Headache and non-headache symptoms provoked by nitroglycerin in migraineurs: A human pharmacological triggering study

Background Studying a spontaneous migraine attack is challenging, particularly the earliest components. Nitroglycerin is a potent, reliable and reproducible migraine trigger of the entirety of the migraine attack, making its use experimentally attractive. Methods Fifty-three subjects with migraine with a history of spontaneous premonitory symptoms were exposed to a 0.5 mcg/kg/min nitroglycerin infusion. Eighty-three percent (n = 44) developed typical premonitory and headache symptomatology. Fifty-seven percent (n = 25) were invited back to further study visits, during which they were re-exposed to nitroglycerin or placebo infusion in a double-blind randomised design. The phenotype of premonitory symptoms and headache was captured and compared to spontaneous attacks and between triggered attacks using agreement analysis.

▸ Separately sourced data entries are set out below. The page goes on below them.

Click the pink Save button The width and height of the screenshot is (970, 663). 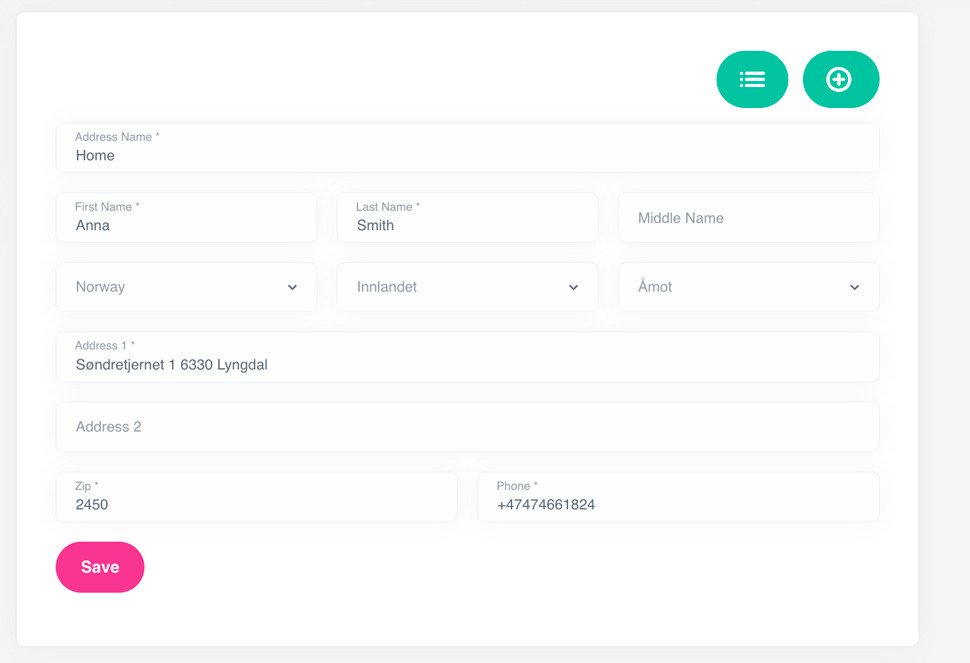99,567
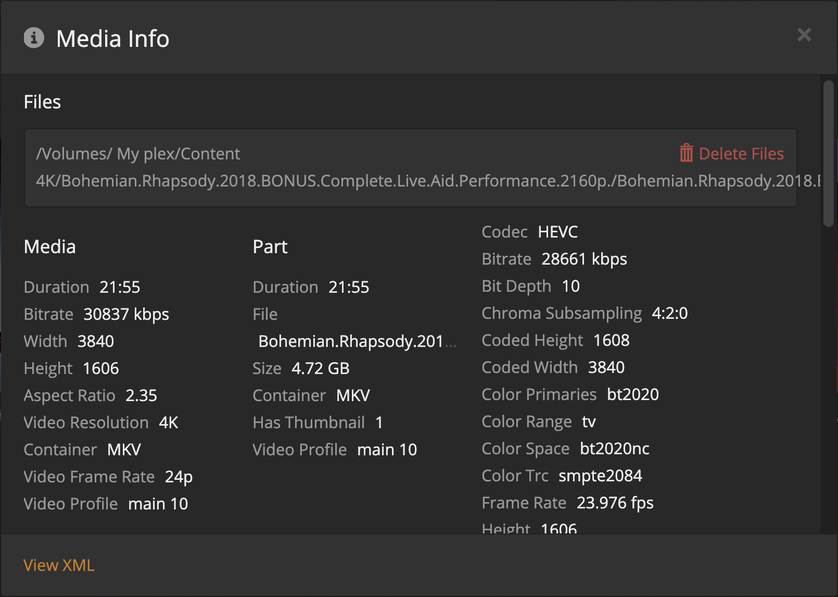The image size is (838, 597).
Task: Click the vertical scrollbar thumb of the dialog
Action: (x=827, y=155)
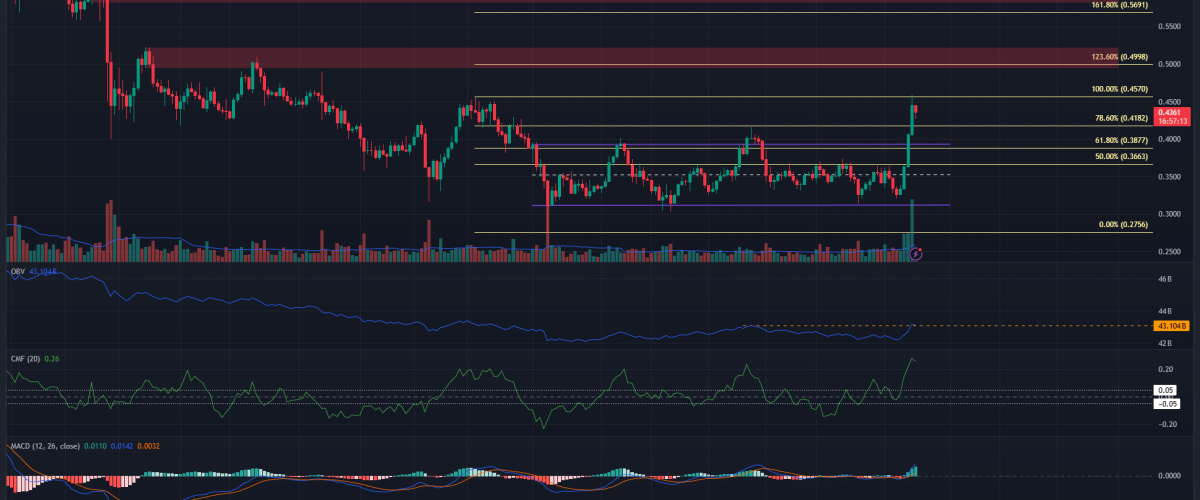Image resolution: width=1200 pixels, height=500 pixels.
Task: Click the orange OBV 43.104B axis label
Action: coord(1170,326)
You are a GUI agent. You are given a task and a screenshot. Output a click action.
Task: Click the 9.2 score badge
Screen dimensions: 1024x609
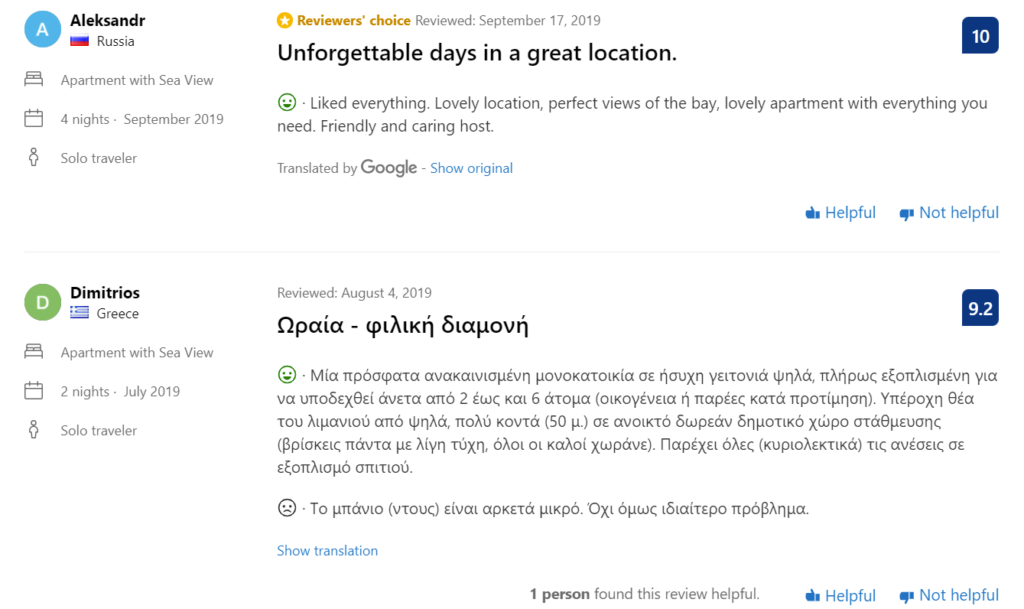pos(980,309)
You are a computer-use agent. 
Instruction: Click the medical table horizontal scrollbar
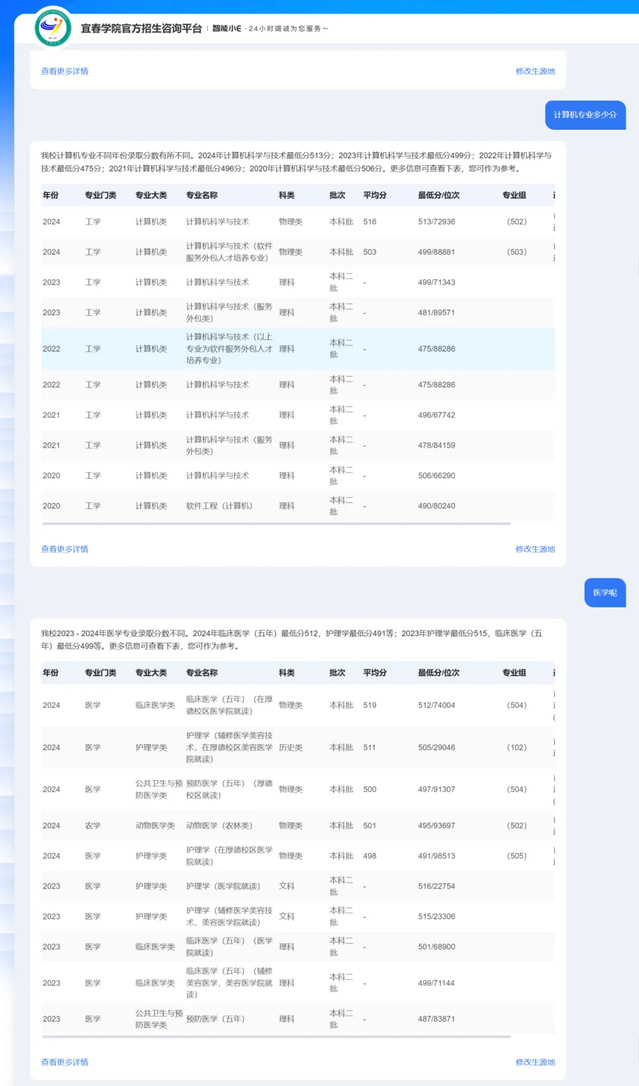pyautogui.click(x=275, y=1037)
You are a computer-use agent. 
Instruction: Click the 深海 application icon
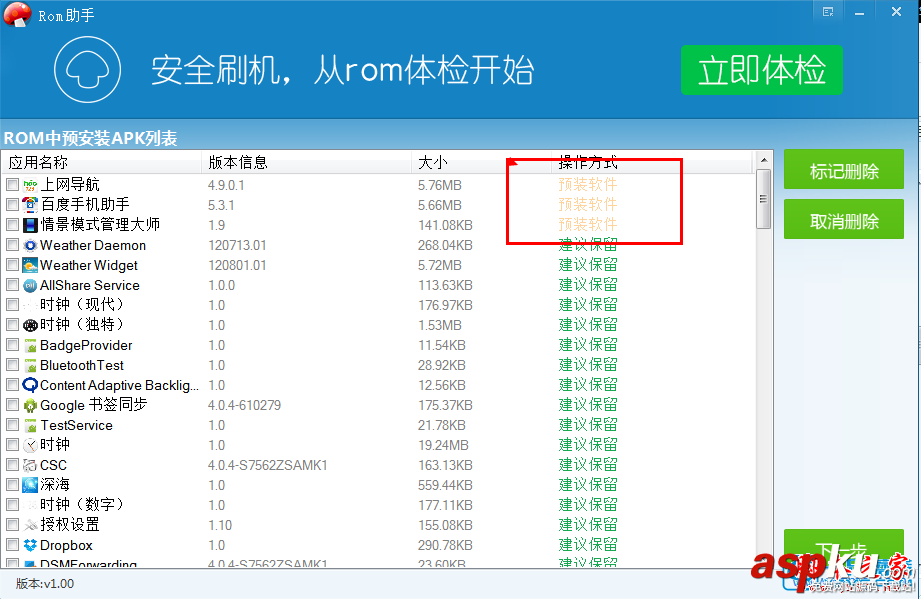30,485
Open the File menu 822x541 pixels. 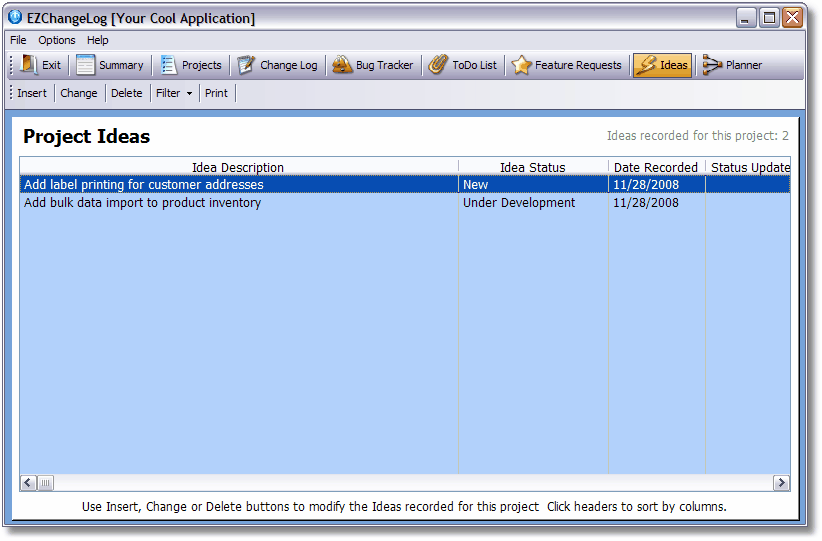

Results More premonitory symptoms were triggered with nitroglycerin than placebo (mean symptom difference = 4, t20 = 7.06, p < 0.001). The agreement in triggering for the most commonly reported premonitory symptoms (concentration difficulty and tiredness) was >66%. The retriggering agreement for all but one premonitory symptom was >60%. The agreement in timing to onset of premonitory symptoms was reliable across two triggered attacks. The agreement with spontaneous attacks and between attacks for headache and its associated symptoms, including laterality, was less reliable. Conclusions Nitroglycerin can reliably and reproducibly provoke premonitory symptomatology associated with migraine. This forms an ideal model to study the earliest manifestations of migraine attacks.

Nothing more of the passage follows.